Task to carry out → Apart from the pictures, reproduce the data below exactly as it stands.

[Data entries]
^^^^
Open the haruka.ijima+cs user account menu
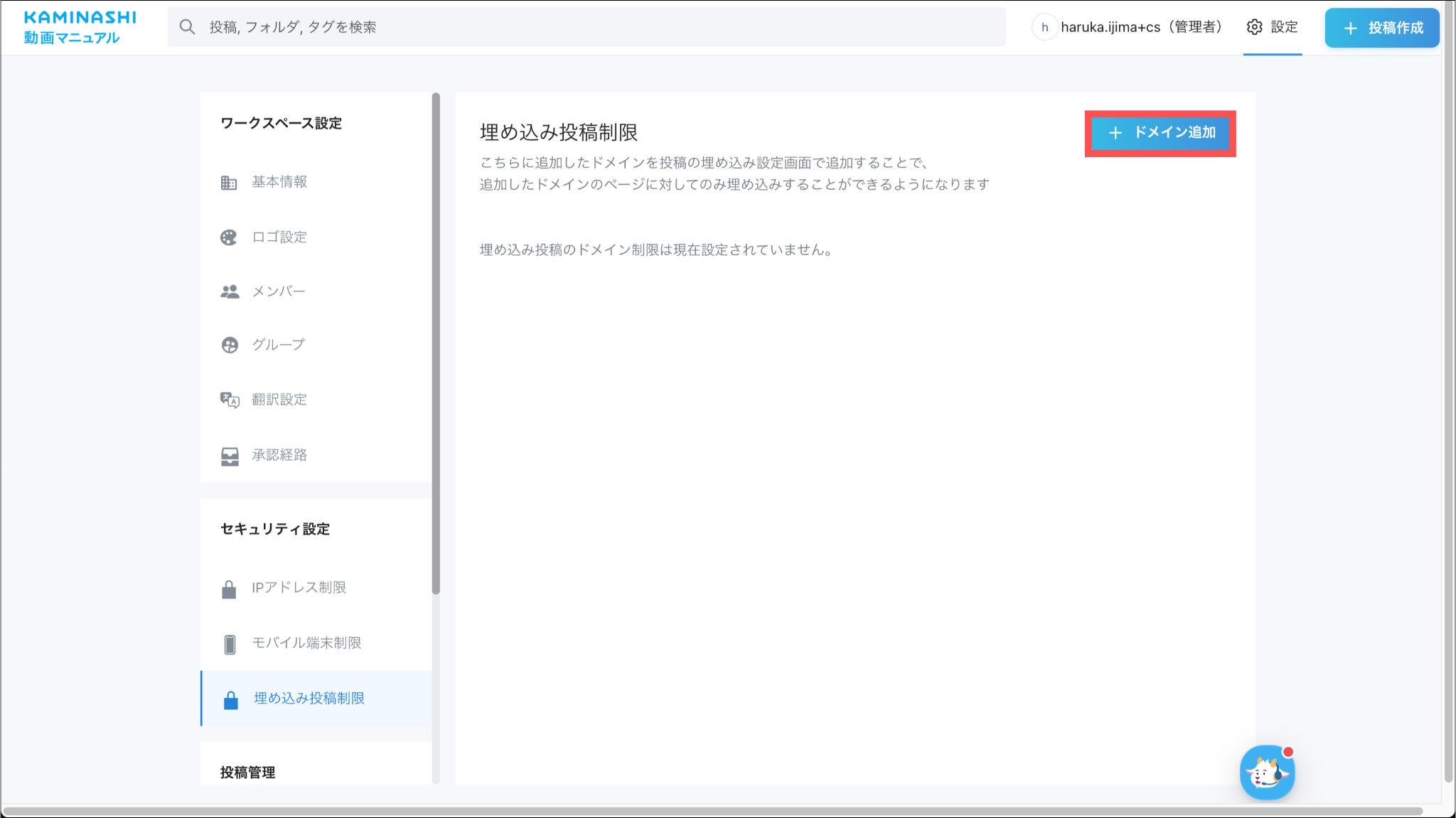1456x818 pixels. click(x=1130, y=27)
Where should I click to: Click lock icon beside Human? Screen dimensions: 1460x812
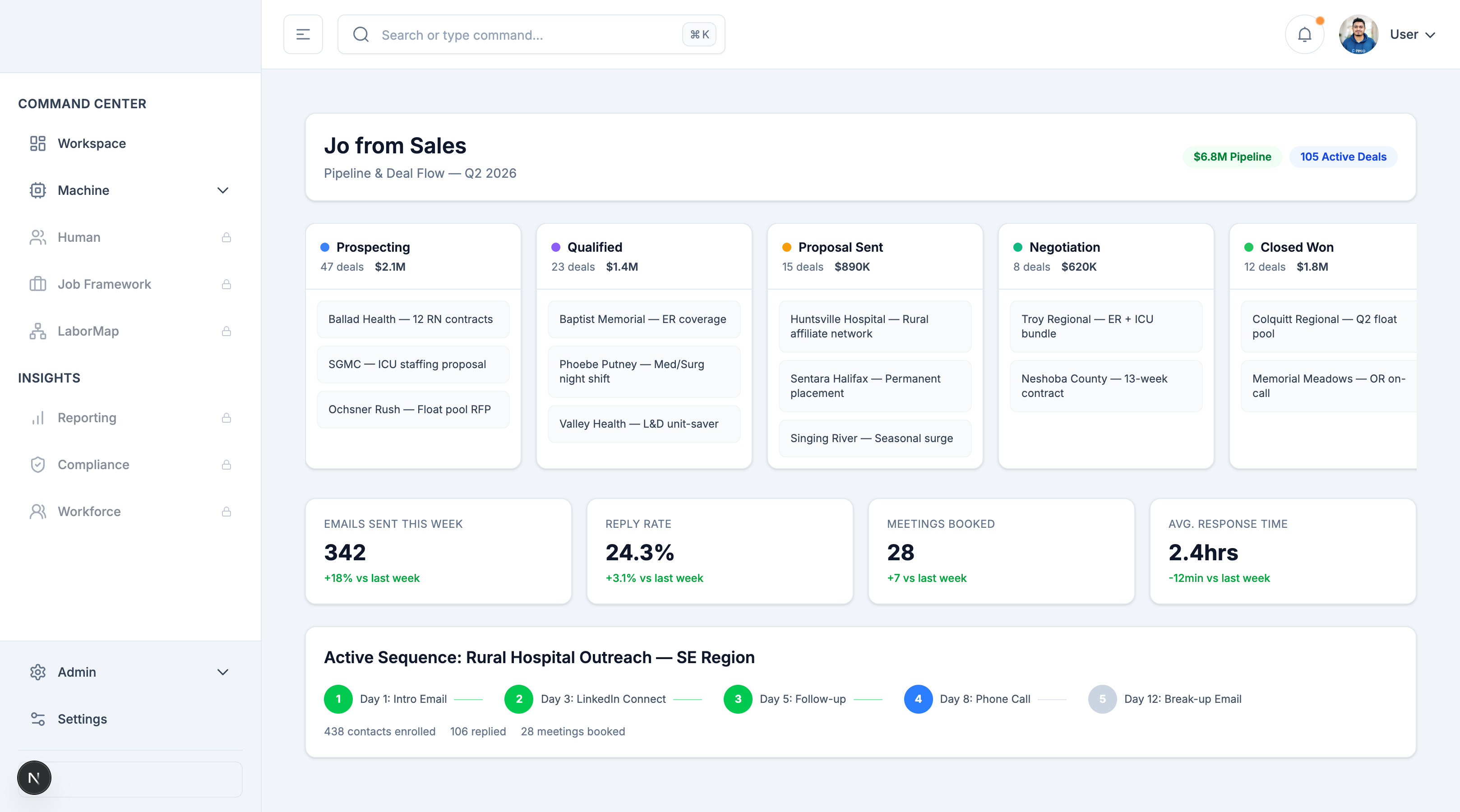(226, 237)
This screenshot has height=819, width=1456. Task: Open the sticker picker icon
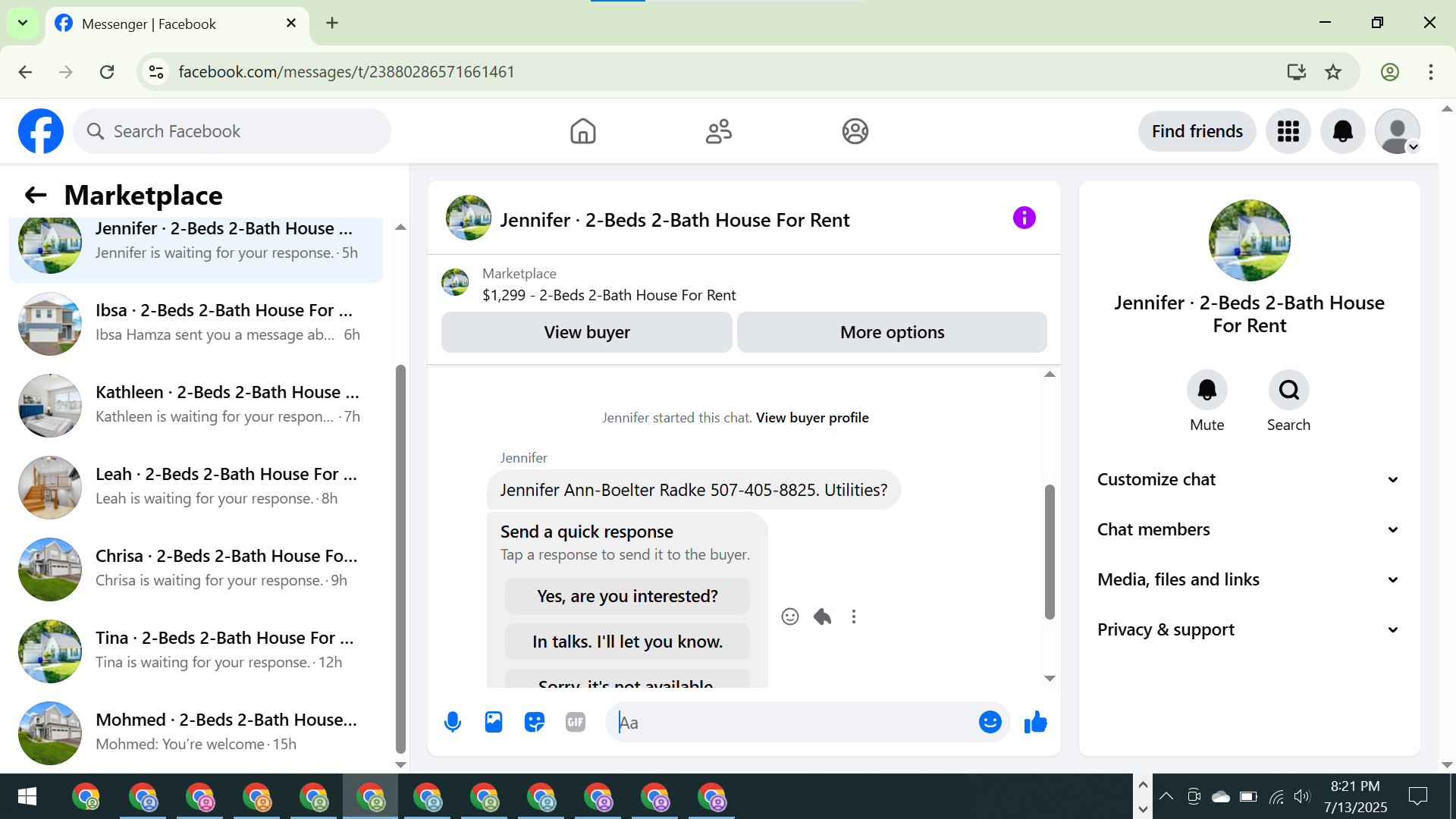[x=535, y=722]
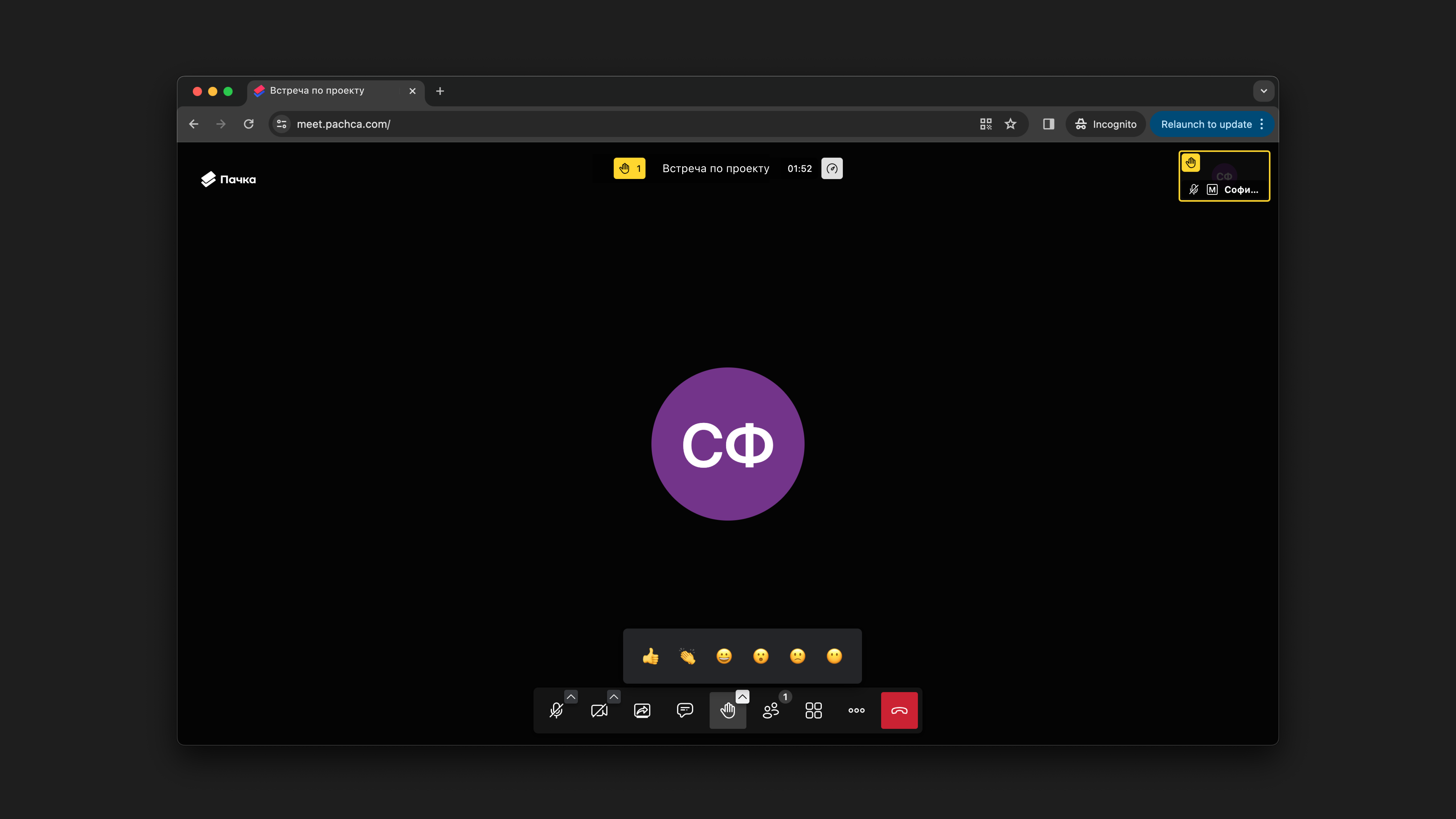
^^^^
Exercise output →
Open the haruka.ijima+cs user account menu
1456x818 pixels. click(x=1130, y=27)
Where should I click to: Click lock icon beside Human? Screen dimensions: 1460x812
(226, 237)
This screenshot has height=819, width=1456. Task: Open the sticker picker icon
[x=535, y=722]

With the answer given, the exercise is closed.